Once echelon3-train has assembled the components (see How It Works), control passes to the trainer's train() method. This page describes what the built-in echelon3.trainers.baseline.Trainer does, so that the trainer section of a config makes sense.

Resume-or-start

train() first asks the checkpoint manager what already exists under target.path:

  • No checkpoints → start from scratch at epoch 1, initialize the network.
  • Checkpoints present → load the latest, recompute the global step, re-run validation to re-establish the "best so far" metrics, then continue.

Checkpoints are checkpoint-<N>.tar files holding the epoch, model state_dict, optimizer and scheduler state, and the metric objects. Re-running the same command against a populated target.path therefore resumes; point it at a fresh directory to start over.

The epoch loop

For each epoch the trainer iterates the train dataloader and, at each step, calls one_step_train. A step:

  1. zeroes gradients,
  2. runs the forward pass,
  3. computes each configured loss and multiplies it by its weight,
  4. sums them into the total loss, backpropagates, and steps the optimizer,
  5. logs per-loss values.

Optimizers that need a closure

Optimizers whose class name is SAMOptimizer or LBFGS are stepped with a closure (they evaluate the model more than once per step); everything else uses the standard loss.backward(); optimizer.step() path. This is detected automatically from the optimizer you configured.

Predictions with trailing singleton dimensions are squeezed to line up with the labels, so a network that emits (N, C, 1, 1) still matches (N,) class labels without extra config.

At the end of each epoch the LR scheduler is stepped.

Validation and keep-best

Validation runs several times per epoch, controlled by trainer.config.times_to_validate_per_epoch. Each validation pass resets the metrics, runs the test loader(s), and logs the results. With multiple named test sets (see the config schema), metrics are logged per set as {set_name}/{metric}.

Checkpoints are saved based on keep_best_on. It can be:

  • a single metric name (kept when it improves in the direction implied by high_is_better),
  • a list of metric names,
  • or a mapping with per-metric modes — directional (value: high|low) or tolerance (only counts as improvement if it moves past a threshold).
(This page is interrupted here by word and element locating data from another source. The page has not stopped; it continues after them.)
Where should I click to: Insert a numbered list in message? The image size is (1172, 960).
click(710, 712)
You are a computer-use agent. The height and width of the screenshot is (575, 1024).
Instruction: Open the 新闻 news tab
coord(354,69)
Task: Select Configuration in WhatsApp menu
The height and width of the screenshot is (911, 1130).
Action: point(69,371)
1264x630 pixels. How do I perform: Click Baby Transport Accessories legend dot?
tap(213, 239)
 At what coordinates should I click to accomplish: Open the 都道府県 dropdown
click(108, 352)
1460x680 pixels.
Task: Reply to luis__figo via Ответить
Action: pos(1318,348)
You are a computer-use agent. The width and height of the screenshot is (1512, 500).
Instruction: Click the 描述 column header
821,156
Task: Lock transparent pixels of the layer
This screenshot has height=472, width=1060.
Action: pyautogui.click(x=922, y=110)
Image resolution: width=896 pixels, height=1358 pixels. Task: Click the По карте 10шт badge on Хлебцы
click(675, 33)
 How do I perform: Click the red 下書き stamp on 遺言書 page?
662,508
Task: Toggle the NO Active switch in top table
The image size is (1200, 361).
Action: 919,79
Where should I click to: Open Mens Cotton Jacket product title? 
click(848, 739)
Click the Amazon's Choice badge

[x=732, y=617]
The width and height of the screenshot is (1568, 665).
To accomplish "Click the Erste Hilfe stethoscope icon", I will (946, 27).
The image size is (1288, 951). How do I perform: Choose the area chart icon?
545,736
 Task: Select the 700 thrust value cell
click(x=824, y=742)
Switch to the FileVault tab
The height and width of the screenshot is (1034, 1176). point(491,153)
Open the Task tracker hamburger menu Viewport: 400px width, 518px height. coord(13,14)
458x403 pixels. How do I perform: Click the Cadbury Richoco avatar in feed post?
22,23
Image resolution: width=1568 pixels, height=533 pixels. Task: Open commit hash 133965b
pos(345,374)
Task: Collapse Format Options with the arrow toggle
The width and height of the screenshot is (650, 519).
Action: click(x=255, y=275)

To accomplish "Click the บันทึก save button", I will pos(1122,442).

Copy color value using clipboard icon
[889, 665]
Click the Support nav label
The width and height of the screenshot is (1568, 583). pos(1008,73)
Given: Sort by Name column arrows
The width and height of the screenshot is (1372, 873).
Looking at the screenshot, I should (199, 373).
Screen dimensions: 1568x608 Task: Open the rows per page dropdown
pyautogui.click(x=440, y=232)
When several metrics are tracked, a checkpoint is saved only when all of them improve together. The checkpoint manager keeps the most recent target.checkpoints_to_keep files.

A minimal trainer section

trainer:
  module: echelon3.trainers.baseline
  type: Trainer
  config:
    epochs: 50
    times_to_validate_per_epoch: 1
    high_is_better: true
    keep_best_on:
      accuracy:
        mode: directional
        value: high

Multi-GPU and logging

  • Under torchrun, the network is wrapped in DistributedDataParallel; without it, in DataParallel. See Multi-GPU (DDP).
  • Logging and checkpoint writing happen on rank 0 only. Non-main ranks get a no-op logger, so nothing is double-written.

Other trainers

echelon3.trainers.multihead.MultiHeadTrainer handles networks that emit a dict of per-head predictions with matching dict labels (multi-head binary segmentation). Select it the same way — by pointing the trainer section at it. Custom trainers in your own repo work identically; subclass Trainer and reference it by import path.